Solution 1: Group by H3 ID and Join Back
The most efficient solution is to group by the H3 ID and then join back to retrieve the geography information:
WITH grouped_data AS (
SELECT
h3s.h3id,
MIN(ST_DISTANCE(`carto-os`.carto.H3_CENTER(htsp.h3id), `carto-os`.carto.H3_CENTER(h3s.h3id)))
AS min_distance
FROM
rgns_h3_geogs_clipped h3s
CROSS JOIN
hotspot_centers htsp
GROUP BY
h3s.h3id
)
SELECT
gd.h3id,
h3s.geog,
gd.min_distance
FROM
grouped_data gd
JOIN
rgns_h3_geogs_clipped h3s ON gd.h3id = h3s.h3id
This approach:
- Groups by the H3 ID (which is a string/integer)
- Calculates the minimum distance for each H3 cell
- Joins back to the original table to retrieve the geography column
Solution 2: Use Window Functions
If you need to preserve all rows while still performing the grouping operation, window functions can be a good alternative:
SELECT
h3s.h3id,
h3s.geog,
MIN(ST_DISTANCE(`carto-os`.carto.H3_CENTER(htsp.h3id), `carto-os`.carto.H3_CENTER(h3s.h3id)))
OVER (PARTITION BY h3s.h3id) AS min_distance
FROM
rgns_h3_geogs_clipped h3s
CROSS JOIN
hotspot_centers htsp
QUALIFY
ROW_NUMBER() OVER (PARTITION BY h3s.h3id ORDER BY h3s.geog) = 1
This approach:
- Uses the window function as in your original query
- Uses QUALIFY to return only one row per H3 ID
- Preserves the geography column by filtering after window operations
Solution 3: Convert Geography to String
If you need to group by geographic characteristics, you can convert the geography to a string representation:
SELECT
h3s.h3id,
h3s.geog,
ST_DISTANCE(`carto-os`.carto.H3_CENTER(htsp.h3id), `carto-os`.carto.H3_CENTER(h3s.h3id)) AS distance
FROM
rgns_h3_geogs_clipped h3s
CROSS JOIN
hotspot_centers htsp
GROUP BY
h3s.h3id,
h3s.geog,
ST_DISTANCE(`carto-os`.carto.H3_CENTER(htsp.h3id), `carto-os`.carto.H3_CENTER(h3s.h3id))

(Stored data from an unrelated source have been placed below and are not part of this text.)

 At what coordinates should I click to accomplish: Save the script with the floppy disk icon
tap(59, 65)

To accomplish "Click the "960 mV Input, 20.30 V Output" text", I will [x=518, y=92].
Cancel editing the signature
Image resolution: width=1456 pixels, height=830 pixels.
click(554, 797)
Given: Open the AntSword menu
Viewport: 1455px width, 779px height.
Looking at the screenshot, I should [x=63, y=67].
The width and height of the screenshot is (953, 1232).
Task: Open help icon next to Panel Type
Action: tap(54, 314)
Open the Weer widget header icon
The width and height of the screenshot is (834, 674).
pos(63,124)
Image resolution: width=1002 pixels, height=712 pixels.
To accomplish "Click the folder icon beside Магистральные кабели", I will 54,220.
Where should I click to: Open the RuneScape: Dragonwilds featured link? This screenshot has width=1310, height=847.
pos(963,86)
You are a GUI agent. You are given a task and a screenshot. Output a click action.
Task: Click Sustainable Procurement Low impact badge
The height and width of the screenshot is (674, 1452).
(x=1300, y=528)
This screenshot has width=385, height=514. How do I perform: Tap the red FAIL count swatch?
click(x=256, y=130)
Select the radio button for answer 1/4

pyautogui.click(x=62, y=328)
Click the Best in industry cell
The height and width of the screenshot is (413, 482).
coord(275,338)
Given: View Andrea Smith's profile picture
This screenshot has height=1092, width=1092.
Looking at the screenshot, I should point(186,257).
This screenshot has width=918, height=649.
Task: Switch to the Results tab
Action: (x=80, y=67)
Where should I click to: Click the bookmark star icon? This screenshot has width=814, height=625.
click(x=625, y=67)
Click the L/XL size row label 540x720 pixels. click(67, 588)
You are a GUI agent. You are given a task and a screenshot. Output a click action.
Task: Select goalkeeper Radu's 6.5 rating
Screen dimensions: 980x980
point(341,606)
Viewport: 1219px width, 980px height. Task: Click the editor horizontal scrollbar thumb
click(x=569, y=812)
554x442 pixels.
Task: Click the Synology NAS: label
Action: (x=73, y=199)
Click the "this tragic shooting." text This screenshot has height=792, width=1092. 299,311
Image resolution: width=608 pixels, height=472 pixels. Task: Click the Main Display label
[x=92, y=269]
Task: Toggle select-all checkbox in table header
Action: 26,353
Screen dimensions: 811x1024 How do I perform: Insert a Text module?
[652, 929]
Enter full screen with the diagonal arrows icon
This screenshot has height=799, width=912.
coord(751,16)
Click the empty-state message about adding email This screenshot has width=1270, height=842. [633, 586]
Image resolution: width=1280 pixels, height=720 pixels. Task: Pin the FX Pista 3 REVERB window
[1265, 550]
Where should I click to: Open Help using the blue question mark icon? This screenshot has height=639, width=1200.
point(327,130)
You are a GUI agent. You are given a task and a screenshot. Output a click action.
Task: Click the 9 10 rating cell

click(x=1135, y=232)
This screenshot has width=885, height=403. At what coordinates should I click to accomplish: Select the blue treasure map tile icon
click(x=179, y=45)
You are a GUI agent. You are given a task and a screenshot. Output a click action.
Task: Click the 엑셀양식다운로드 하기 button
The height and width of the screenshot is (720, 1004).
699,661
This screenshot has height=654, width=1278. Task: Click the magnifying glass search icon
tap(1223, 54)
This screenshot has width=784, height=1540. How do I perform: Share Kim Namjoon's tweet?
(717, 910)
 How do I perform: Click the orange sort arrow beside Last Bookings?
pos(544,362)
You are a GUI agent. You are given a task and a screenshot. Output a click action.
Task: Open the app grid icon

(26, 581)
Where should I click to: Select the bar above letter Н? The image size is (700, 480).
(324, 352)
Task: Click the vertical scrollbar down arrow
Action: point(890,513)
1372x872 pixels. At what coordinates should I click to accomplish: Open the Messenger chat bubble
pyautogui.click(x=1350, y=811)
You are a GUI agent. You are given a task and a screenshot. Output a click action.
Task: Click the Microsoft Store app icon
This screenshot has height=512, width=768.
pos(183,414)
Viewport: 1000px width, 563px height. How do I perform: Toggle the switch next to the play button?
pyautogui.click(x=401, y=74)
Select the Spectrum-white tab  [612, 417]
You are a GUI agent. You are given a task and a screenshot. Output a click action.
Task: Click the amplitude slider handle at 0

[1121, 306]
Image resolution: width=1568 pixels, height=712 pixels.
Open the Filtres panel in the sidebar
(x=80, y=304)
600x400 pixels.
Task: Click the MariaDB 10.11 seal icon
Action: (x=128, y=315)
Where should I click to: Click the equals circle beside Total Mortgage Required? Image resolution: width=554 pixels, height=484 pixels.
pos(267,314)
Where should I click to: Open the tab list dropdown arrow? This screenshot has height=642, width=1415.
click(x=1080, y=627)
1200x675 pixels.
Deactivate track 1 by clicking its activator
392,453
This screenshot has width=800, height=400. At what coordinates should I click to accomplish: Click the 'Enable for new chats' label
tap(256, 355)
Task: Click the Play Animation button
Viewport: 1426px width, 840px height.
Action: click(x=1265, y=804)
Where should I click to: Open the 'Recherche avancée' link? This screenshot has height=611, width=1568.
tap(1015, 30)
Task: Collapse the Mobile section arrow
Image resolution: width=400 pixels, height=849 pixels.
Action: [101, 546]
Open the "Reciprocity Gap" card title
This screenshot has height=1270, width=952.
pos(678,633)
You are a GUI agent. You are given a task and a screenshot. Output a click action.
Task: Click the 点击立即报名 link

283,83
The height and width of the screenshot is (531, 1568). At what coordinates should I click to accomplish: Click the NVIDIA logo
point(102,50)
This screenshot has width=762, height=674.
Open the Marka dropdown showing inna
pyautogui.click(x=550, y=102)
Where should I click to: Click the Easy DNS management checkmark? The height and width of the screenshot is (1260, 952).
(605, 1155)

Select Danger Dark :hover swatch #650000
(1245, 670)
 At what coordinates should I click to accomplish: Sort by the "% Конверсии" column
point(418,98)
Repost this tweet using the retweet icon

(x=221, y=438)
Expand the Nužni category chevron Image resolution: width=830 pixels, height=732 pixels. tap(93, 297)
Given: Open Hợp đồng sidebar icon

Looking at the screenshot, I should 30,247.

However, this approach has limitations:
- It may not work for all geography operations
- Performance might be impacted
- The distance calculation would need to be repeated for each group
Performance Considerations
When working with H3 and geographic data in BigQuery, consider these performance aspects:
- Indexing: H3 IDs can serve as natural indexes for spatial operations
- Join Strategy: Solution 1 (join back) typically performs better than repeated distance calculations
- Data Volume: For large datasets, consider pre-aggregating or using materialized views
- Cross Join Impact: The CROSS JOIN in your query can generate significant data - ensure you’re filtering appropriately
Here’s a performance-optimized version:
WITH hotspots AS (
SELECT
h3id,
ST_DISTANCE(`carto-os`.carto.H3_CENTER(htsp.h3id), `carto-os`.carto.H3_CENTER(h3s.h3id)) AS distance
FROM
rgns_h3_geogs_clipped h3s
CROSS JOIN
hotspot_centers htsp
)
SELECT
h3s.h3id,
h3s.geog,
MIN(h.distance) AS min_distance
FROM
hotspots h
JOIN
rgns_h3_geogs_clipped h3s ON h.h3id = h3s.h3id
GROUP BY
h3s.h3id, h3s.geog
Best Practices for H3 Geographic Analysis
When working with H3 and geography data in BigQuery:
- Use H3 IDs for grouping: Since H3 IDs are string/integer representations of geography, they’re ideal for grouping operations
- Minimize geography operations in GROUP BY: Convert geography to H3 IDs whenever possible
- Leverage window functions: For preserving rows while performing aggregations
- Consider pre-aggregation: For repeated analysis, create pre-aggregated views
- Use appropriate H3 resolutions: Higher resolutions (smaller cells) provide more precision but increase data volume
By following these approaches, you can effectively group by geography in BigQuery while preserving the geography column information for your analysis.